Klang River sees life again but businesses must educate consumers on downside of dumping

In 2016, the Selangor government started an initiative to clean up Klang River which was once ranked among the 50 dirtiest in the world.

Four years of work is starting to bear fruit as there has been a 50 per cent reduction in total annual waste collected. Along the way, 60,000 tonnes of waste – the weight of 3,000 RapidKL buses – has been removed from the river.

The river water quality improved from Class V (highly contaminated) in 2016 to Class III (moderately polluted) and Class IIB (recreational use with body contact) on the Water Quality Index.

The goal is to raise it to Class IIA (conventional treatment required) and then Class I for consumption.

Migratory birds and eagles, fish and otters have returned to the river.

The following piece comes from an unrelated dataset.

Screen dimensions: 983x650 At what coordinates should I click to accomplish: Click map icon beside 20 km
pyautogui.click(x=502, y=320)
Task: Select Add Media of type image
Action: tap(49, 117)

More surprisingly, there are even crocodiles!

From 2016 to 2018, Menteri Besar Incorporated (MBI) was heavily involved in the process but since then, Landasan Lumayan Sdn Bhd (LLSB) has been tasked to transform Klang River into the Selangor Maritime Gateway.

The three key pillars of the Selangor Maritime Gateway (SMG) are:

  • Clean Klang River
  • Rehabilitate it
  • Sustainably rejuvenate 35,612 hectares along the river ecosystem to make it a future source of income for the state as well as providing better quality river water in the long run.

LLSB project and technical manager Mohd Syukri Shaharuddin said the biggest problem is consumers dumping plastic bags, cartons, boxes, bottles and even fridges into Klang River.

“Businesses in the fast-moving consumer goods (FMCG) sector must play their part too,” said Mohd Syukri.

“They need to educate consumers on how best to dispose of their packaging that is a major contributor to pollution.

“We have seven log booms to help ‘capture’ rubbish thrown into the 122km-long Klang River. Most of the items are from the FMCG sector – which is why I feel we need those businesses to reach out to educate their consumers.”

Log boom derives its name from a barrier placed in a river to collect and/or contain floating logs timbered from nearby forests. It is sometimes called a fence or bag.

LLSB is also collaborating with The Ocean Cleanup group that has provided an ‘Interceptor’ which complements the existing cleaning method. The vessel has been moored near the Masjid Diraja Bandar Klang since mid-Aug 2019.

The Interceptor has the ability and capacity to clear up at least 100,000kg of garbage daily from the river.

Separately, Syukri said Selangor’s ban on single-use plastic meant fewer of such items being dumped into the Klang River.

However, one hurdle in cleaning Klang River is the jurisdiction issue as the river flows through Kuala Lumpur as well.

Kuala Lumpur City Hall has its own River of Life project. As such, Selangor is focusing on the 56km stretch from Mid Valley to Port Klang.

Nonetheless, SMG will continue beyond 2031 with the bold objective of reviving Klang River and turning it into a new economic driver for the state.

“The public must also realise that much of the rubbish comes from Petaling Jaya and Subang. It flows from there to Klang. But it is Klang which gets the bad name,” said Syukri.

“We have big plans for Klang River, including upgrading and reviving Taman Awam Pangkalan Batu as an interactive playground and park.

“We also hope to create a new ecotourism location with experiential travel elements in Taman Rekreasi Mangrove Point in the middle of 2021.”

Other plans include:

  • A new retail experience with the future Grand Bazaar at Tanjung Putus.
  • A cultural village at Teluk Pulai to promote arts and culture.
  • Other short-term targets: urban farming, waste-to-energy, reduce effluents discharged into the river.
  • New transportation system with the River Taxi project on Klang River which will initially ply 15km connecting Jetty Pangkalan Batu, Fishermen’s Jetty Kampung Sg Udang, Fishermen’s Jetty Kampung Sg Sireh and Jetty Mangrove Point.
  • Rehabilitate the defunct Telok Kapas landfill and use it for community projects.